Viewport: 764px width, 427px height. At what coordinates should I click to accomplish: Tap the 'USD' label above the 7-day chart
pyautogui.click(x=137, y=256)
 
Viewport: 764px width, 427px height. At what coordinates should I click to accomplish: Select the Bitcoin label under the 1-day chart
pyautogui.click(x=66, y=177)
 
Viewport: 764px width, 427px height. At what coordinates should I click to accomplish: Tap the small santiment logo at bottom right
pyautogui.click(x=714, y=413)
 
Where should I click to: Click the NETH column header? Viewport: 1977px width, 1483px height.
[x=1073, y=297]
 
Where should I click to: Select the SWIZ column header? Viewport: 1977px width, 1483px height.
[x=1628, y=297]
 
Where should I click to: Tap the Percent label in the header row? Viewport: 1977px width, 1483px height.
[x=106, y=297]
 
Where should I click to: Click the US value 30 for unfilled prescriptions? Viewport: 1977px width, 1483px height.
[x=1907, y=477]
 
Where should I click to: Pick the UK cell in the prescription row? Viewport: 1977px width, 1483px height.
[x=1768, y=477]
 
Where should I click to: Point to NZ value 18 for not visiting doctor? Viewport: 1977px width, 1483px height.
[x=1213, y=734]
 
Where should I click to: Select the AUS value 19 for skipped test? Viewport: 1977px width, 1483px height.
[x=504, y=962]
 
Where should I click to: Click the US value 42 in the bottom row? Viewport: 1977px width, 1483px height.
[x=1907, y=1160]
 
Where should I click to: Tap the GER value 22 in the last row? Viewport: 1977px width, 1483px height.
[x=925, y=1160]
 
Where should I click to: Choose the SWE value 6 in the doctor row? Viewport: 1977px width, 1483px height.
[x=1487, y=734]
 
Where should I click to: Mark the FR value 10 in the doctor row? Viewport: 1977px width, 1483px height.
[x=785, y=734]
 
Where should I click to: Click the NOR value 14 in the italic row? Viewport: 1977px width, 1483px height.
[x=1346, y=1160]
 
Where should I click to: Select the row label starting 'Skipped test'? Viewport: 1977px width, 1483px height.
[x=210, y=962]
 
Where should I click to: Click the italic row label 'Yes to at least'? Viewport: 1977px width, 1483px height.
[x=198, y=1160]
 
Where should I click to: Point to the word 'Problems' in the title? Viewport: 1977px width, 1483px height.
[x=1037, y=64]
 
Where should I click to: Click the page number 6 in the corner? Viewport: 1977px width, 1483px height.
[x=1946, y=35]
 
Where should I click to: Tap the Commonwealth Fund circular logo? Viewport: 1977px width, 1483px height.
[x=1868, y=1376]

###

_To be done_: Please give the data above as a numbered list with blank lines left out, beginning at the line that contains "Where should I click to: Select the AUS" and stopping after the line that contains "[x=1907, y=1160]".

_Solution_:
1. Where should I click to: Select the AUS value 19 for skipped test? Viewport: 1977px width, 1483px height.
2. [x=504, y=962]
3. Where should I click to: Click the US value 42 in the bottom row? Viewport: 1977px width, 1483px height.
4. [x=1907, y=1160]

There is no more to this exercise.